Lincoln found himself in the role of King George III, which was a point that Jefferson Davis and company took great delight in pointing out. It’s one of the reasons why the Confederacy was quite conservative in its law of war project, by which I mean that its approach to the law of war is consistent with American tradition going back to the Revolution. It doesn’t have a need to innovate. It just wants to defend the existing laws of war, to invoke them on behalf of the Confederacy, and to establish that the Confederacy is entitled to their protections and obligations.

 

The Union, on the other hand, has an excruciatingly more difficult choice: to decide whether the law of war is relevant at all. Then, as the second year of the war gets under way, and the failures of the first year become clear and that excruciating choice becomes even more difficult because the Union has decided two things: to step up the aggressiveness of the war effort, which raised real questions about humanitarian obligations in wartime, and second it raised the question of emancipation. Since 1775, American soldiers and statesmen announced again and again that emancipating any slaves was an uncivilized act of warfare that no civilized army could lawfully engage in.

The real challenge in late 1862 as emancipation is pending is to figure out how to make the law of war tradition in the United States consistent with the Union’s posture on emancipation and the war strategy.

You outline how slavery and emancipation shaped the American law of war.

The modern laws of war we have today are really a legacy of the American emancipation experience. That’s not a story I planned to tell, and not one I guessed I would be telling when I thought of this book.

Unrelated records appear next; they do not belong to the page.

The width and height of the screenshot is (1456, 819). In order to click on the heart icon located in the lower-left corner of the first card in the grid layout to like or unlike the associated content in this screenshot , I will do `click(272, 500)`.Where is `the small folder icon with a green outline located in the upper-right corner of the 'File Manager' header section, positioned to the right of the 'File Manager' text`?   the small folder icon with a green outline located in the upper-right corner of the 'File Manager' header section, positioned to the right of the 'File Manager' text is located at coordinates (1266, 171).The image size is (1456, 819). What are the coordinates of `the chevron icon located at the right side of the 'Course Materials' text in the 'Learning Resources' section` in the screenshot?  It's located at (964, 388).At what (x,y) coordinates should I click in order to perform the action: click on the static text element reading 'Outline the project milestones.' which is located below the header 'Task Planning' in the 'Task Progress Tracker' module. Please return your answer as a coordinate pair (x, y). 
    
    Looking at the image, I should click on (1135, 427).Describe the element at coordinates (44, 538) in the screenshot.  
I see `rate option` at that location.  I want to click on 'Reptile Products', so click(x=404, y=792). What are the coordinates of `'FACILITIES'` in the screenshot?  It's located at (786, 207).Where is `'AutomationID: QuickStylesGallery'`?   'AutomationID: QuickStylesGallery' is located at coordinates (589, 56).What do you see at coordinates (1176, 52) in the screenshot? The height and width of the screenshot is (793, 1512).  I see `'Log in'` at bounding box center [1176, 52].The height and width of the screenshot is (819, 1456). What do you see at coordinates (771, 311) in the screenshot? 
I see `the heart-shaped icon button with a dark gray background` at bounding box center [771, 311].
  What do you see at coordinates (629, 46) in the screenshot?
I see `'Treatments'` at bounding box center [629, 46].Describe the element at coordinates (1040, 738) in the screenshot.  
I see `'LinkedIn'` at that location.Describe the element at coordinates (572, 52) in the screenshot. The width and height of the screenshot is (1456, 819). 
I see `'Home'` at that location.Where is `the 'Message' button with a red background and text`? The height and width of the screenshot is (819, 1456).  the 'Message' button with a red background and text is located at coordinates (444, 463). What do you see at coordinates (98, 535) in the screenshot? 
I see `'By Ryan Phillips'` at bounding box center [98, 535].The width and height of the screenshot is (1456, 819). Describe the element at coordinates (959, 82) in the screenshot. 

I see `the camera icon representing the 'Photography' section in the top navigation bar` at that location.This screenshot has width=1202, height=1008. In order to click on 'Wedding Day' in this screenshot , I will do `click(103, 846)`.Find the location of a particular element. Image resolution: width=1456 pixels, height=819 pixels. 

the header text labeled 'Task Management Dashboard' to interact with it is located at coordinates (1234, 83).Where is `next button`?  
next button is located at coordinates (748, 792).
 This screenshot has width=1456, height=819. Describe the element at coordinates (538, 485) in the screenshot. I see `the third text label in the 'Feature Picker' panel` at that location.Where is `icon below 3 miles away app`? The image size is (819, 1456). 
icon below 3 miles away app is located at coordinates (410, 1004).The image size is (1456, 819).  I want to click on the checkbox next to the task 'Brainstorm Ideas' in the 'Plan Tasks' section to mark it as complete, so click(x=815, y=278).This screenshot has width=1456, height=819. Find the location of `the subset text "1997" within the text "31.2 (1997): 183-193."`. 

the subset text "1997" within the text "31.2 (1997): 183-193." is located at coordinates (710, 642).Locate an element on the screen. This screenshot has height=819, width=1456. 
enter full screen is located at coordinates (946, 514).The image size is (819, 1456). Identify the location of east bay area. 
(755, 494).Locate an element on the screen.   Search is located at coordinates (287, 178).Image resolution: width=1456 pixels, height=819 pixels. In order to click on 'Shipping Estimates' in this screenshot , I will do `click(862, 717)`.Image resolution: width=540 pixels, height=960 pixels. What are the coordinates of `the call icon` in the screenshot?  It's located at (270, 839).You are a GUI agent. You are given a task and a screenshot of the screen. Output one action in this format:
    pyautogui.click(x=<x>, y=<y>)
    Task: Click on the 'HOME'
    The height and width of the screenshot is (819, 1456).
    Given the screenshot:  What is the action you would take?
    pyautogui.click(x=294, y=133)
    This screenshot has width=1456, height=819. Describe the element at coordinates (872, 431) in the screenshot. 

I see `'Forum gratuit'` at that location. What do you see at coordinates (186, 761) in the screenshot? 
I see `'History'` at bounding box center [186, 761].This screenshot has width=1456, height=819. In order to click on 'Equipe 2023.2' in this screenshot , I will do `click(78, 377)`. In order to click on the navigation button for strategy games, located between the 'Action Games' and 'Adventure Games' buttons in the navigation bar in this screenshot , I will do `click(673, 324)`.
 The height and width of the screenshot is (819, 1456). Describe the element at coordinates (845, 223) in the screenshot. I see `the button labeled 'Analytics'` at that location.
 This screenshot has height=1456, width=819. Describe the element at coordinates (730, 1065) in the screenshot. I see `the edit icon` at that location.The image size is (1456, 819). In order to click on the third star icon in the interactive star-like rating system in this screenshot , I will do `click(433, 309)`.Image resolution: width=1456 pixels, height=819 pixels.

Lincoln is a brilliant just war theorist. In August and September 1862, before he makes emancipation public, he had long deliberations where he reflected on the fact that he and hundreds of thousands of Union soldiers were convinced of the righteousness of their cause. On the other hand, there are hundreds of thousands of Confederate soldiers who are just as convinced of the righteousness of their cause.

That’s the fundamental tenet of the laws of war: that both sides are convinced that they’re right, and in those cases some kind of moral modesty is required. If we can get each side to suspend its conviction of self-righteousness for just the purpose of regulating war, we might be able to get a more humane conflict. You don’t execute the prisoner because you think he’s a criminal. Be modest about the righteousness of your side. That’s the fundamental premise of the laws of war.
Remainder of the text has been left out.